13. The lifesaving floatation and breathing device as claimed in claim 12, wherein said conduit means comprises a selector valve, and first and second hoses respectively mounted between said selector valve and each of said front and rear bags, and said hose between said selector valve and said rear bag being affixed to said second end of said horseshoe shape.

14. The lifesaving floatation and breathing devices as claimed in claim 13, wherein said conduit means also comprises a first conduit communicating with said first hose and a second conduit communicating with said second hose, and first and second check valves respectively mounted in said first and second conduits; said check valves being mounted in opposite air-flow orientations relative to each other for controlling a gas flow in said mouthpiece to and from said bags, and said selector valve has means to invert a position of said check valves relative to said first and second conduits to allow re-breathing of previously exhaled gas.

15. A lifesaving floatation and breathing device comprising,

first and second inflatable bags each having a bag volume; said first and second inflatable bags being superimposed over each other and jointly defining a shape of a pillow;

a mouthpiece affixed to said first and second bags and comprising conduit means communicating with said bags;

means attached to said pressurized gas container for transferring said breathable gas from said pressurized gas container into one of said bags,

wherein said bag volume is a mathematical product of said gas volume inside said pressurized container and a ratio of said gas pressure inside said pressurized container over atmospheric pressure.

16. The lifesaving floatation and breathing device as claimed in claim 15 where said inflatable bags comprise a front bag and a rear bag each having an upper end and a lower end, and said mouthpiece being bonded to said upper ends.

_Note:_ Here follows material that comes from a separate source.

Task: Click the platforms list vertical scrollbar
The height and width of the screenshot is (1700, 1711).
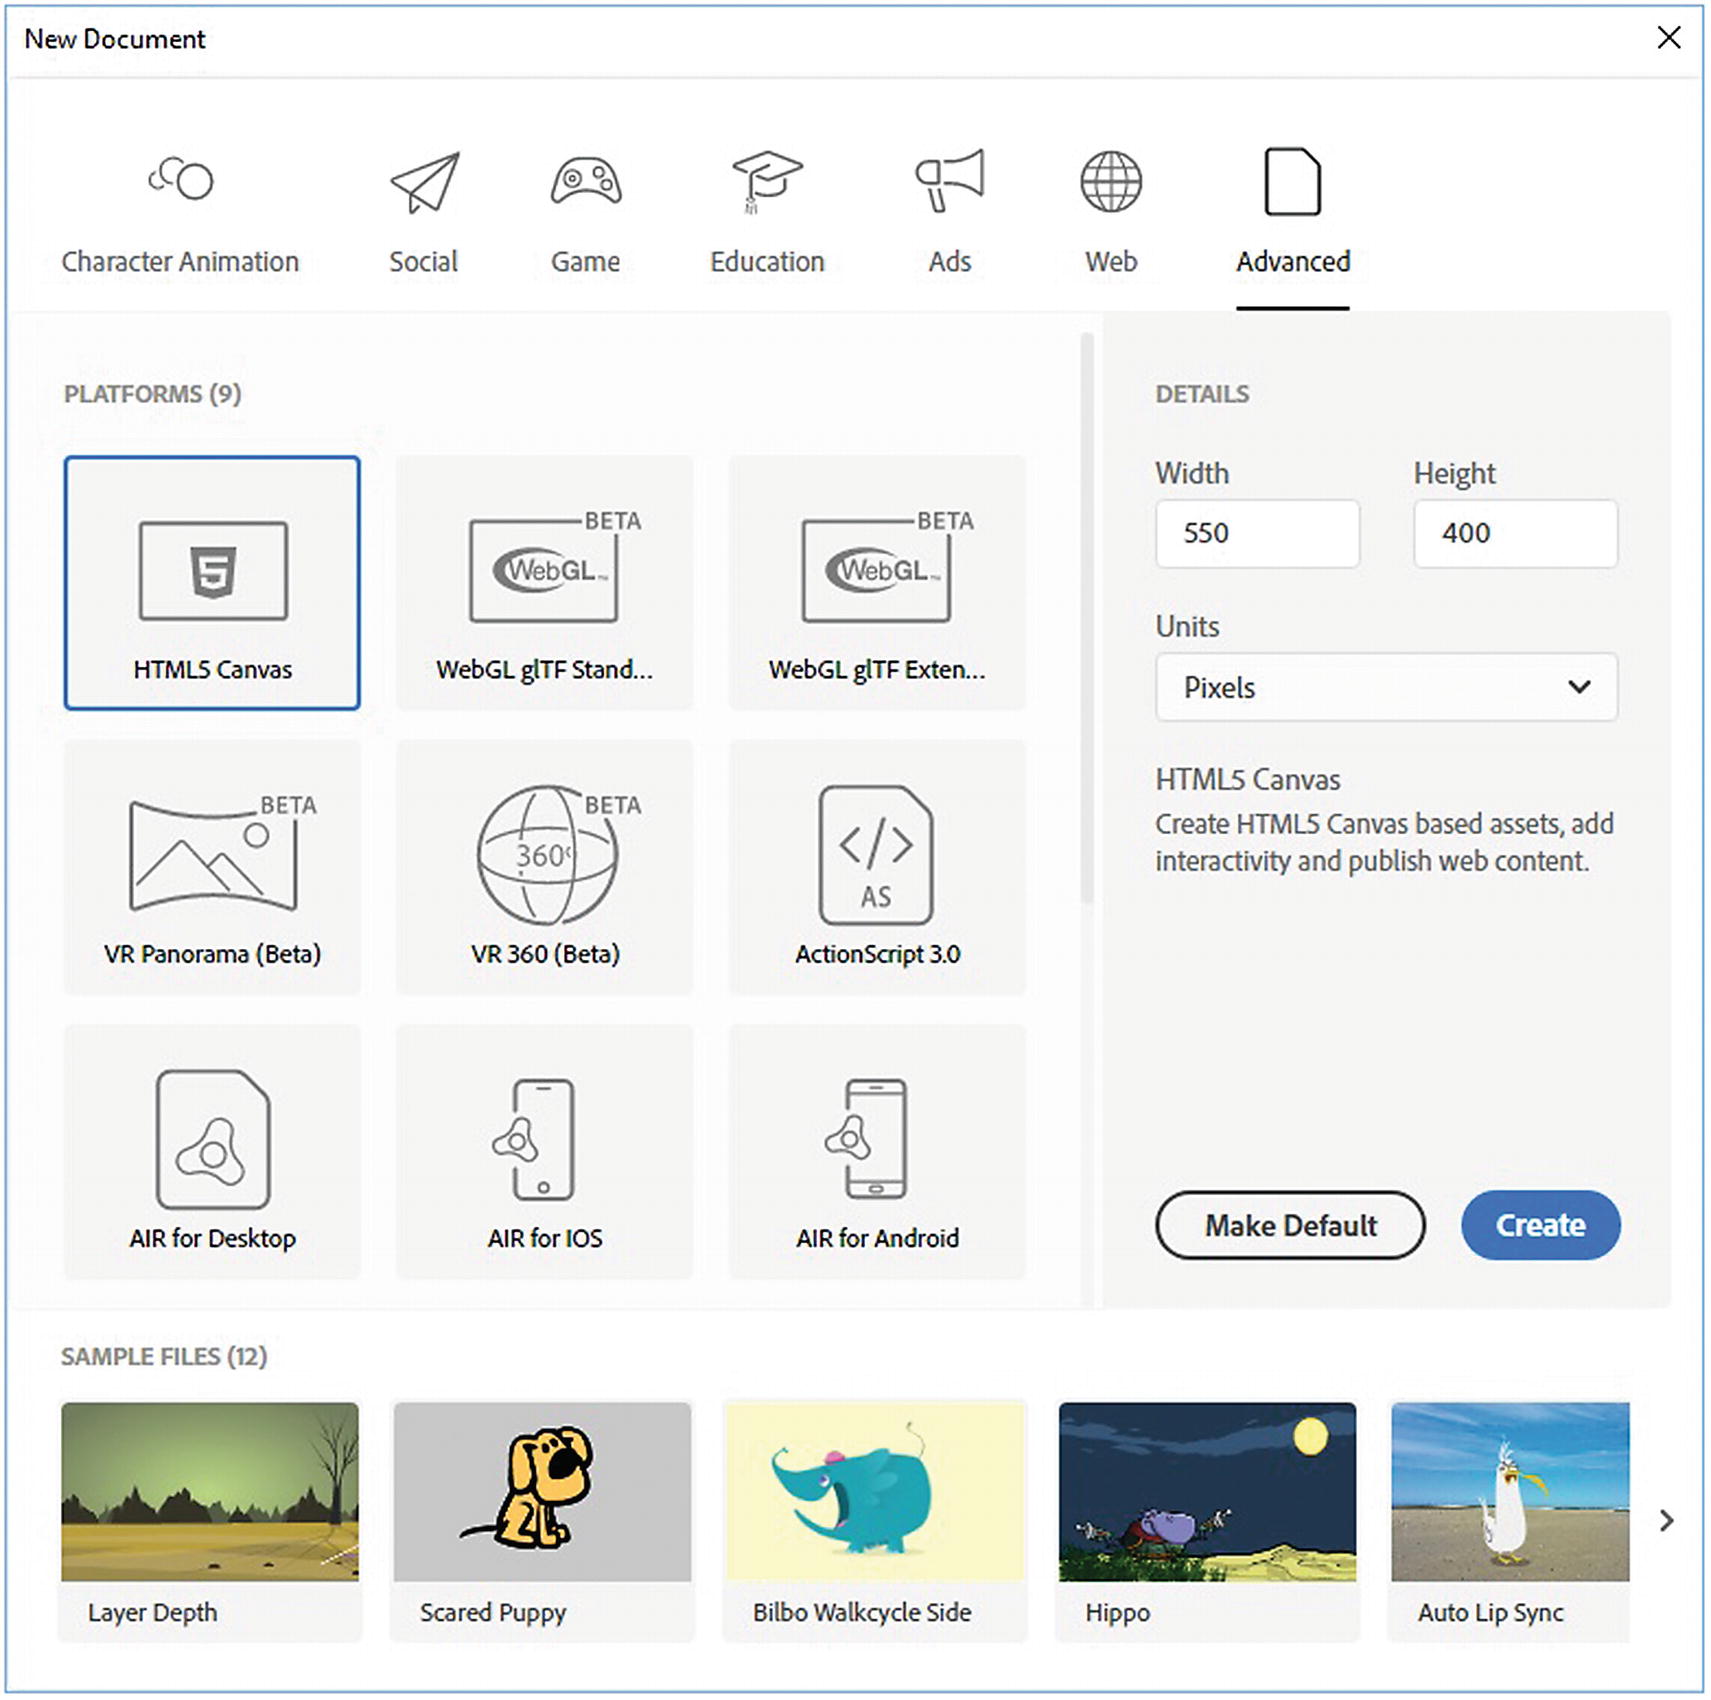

17. The lifesaving floatation and breathing device as claimed in claim 16 wherein said pressurized gas container has means to introduce said breathable gas in said lower end of said front bag.

18. The lifesaving floatation and breathing device as claimed in claim 12, wherein said conduit means further comprises a selector valve.

19. The lifesaving floatation and breathing devices as claimed in claim 18, wherein said conduit means also comprises a first conduit communicating with said first bag and a second conduit communicating with said second bag, and first and second check valves respectively mounted in said first and second conduits; said check valves being mounted in opposite air-flow orientations relative to each other for controlling a gas flow in said mouthpiece to and from said bags, and said selector valve has means to invert a position of said check valves relative to said first and second conduits to allow re-breathing of previously exhaled gas.

20. The lifesaving floatation and breathing device as claimed in claim 15, wherein said first and second inflatable bags have a common membrane therein.